Displaying Census Data

This post should give you an idea of how census data can be displayed geographically using choropleth (an area that marks property on a map) outlines to communicate insight derived from analytical investigation to a broad audience.

Every ten years, the US government makes a thorough counting of its citizens. With an estimated population of over 310 million people, the only questions posed to everyone are those necessary to identify the population uniquely.

But businesses and policy makers need more data, on more subjects, updated more frequently. As a result, the U.S. Census Bureau also rigorously interviews approximately 250,000 people each month. The answers are then aggregated and reported as the American Community Survey (ACS), in 1-year, 3-year and 5-year collections.

Depending on the questions posed, one might integrate the available private data with state, county, city, zip code or census tract detail to get answers. Presenting such results geographically is often the best way to make a point.

TIGER/Line Shapefiles from the Census Bureau describe these detail areas. They are designed for use in geographic information systems, and provided in the shapefile (.shp) file format. We prefer to present visualizations in web-standard browsers using the D3 (Data-Driven Documents) library, which requires conversion to geojson and then topojson formats.

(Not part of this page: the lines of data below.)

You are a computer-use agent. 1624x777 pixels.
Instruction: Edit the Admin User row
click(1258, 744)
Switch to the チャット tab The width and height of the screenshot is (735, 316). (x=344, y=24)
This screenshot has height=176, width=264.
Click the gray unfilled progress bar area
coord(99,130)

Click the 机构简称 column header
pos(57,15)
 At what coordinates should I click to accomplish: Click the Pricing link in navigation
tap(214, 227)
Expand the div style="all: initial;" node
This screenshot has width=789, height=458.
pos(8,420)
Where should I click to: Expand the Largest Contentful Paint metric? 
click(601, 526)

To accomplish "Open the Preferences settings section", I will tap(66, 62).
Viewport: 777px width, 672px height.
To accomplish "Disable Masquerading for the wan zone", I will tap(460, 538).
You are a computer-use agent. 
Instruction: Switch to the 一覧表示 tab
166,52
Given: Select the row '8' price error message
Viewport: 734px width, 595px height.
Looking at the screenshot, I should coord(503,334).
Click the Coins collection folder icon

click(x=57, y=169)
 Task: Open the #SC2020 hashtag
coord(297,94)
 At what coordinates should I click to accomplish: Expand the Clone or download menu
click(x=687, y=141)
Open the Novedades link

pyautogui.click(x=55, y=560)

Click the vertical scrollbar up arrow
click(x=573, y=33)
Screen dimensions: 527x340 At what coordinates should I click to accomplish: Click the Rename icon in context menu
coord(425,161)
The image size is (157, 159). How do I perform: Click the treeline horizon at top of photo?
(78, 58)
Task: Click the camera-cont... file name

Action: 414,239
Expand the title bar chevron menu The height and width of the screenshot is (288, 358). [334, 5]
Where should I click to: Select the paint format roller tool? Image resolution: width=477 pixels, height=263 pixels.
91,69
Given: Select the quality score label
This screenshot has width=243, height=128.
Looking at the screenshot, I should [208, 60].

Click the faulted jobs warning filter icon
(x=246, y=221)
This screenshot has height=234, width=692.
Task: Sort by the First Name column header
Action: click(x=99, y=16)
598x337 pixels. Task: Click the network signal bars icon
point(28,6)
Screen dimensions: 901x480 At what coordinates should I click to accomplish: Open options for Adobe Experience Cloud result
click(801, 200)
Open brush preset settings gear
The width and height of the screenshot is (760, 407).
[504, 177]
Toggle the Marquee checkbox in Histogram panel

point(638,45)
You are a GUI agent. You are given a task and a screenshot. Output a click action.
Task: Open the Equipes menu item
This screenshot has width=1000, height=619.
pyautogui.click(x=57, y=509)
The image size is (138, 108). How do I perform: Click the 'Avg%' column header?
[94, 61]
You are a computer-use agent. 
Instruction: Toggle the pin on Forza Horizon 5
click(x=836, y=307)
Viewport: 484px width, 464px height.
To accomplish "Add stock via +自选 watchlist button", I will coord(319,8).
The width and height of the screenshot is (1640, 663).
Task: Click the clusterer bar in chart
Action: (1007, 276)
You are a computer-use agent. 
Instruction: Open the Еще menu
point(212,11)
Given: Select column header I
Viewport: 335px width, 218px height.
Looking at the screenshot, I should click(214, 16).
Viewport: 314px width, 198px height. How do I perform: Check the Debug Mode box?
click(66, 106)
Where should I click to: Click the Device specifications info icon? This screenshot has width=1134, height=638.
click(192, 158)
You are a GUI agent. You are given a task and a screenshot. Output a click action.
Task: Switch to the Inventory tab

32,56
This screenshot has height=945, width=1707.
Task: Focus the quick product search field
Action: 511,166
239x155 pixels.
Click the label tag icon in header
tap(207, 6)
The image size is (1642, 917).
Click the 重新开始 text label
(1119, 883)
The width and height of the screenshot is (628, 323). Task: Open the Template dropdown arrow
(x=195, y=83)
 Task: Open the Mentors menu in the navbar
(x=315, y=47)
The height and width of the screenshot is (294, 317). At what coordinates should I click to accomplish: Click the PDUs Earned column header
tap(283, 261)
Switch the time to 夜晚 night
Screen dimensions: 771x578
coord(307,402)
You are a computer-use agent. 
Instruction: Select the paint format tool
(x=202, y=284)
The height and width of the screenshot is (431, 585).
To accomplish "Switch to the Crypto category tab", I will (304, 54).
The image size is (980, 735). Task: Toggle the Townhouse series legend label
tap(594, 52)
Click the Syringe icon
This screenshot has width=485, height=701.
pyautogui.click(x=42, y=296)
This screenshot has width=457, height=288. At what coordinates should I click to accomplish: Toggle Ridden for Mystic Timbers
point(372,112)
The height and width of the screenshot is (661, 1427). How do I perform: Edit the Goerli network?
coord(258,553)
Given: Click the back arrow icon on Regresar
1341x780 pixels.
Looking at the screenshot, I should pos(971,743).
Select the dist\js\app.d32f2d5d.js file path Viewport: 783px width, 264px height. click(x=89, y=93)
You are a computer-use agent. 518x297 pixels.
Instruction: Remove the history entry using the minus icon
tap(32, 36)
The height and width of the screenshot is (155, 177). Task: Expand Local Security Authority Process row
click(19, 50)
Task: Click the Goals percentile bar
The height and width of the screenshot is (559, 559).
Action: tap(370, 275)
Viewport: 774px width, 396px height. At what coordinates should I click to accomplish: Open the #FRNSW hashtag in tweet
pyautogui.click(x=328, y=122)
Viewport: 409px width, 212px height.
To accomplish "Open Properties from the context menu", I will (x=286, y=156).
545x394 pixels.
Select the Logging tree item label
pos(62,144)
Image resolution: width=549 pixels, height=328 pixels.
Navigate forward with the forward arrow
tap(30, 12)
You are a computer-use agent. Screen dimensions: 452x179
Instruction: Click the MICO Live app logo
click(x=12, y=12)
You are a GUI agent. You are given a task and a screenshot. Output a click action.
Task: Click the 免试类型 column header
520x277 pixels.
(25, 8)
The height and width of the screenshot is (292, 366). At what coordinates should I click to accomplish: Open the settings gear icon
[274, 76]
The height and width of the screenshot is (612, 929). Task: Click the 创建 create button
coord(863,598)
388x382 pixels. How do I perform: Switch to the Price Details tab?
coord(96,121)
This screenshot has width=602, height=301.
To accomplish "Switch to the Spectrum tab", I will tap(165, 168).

This D.C. Choropleth example shows 2012 District of Columbia census data displayed by census tract relative to other tracts. Home owner occupancy rate presents well, as it is relevant to everyone in the census tract and normally distributed. An overlay shows points of interest in and near the different tracts.

Hopefully, you take away from this example the basic use of the choropleth in the presentation of information geographically. It’s a work horse for stories that rely on demographic and/or economic data.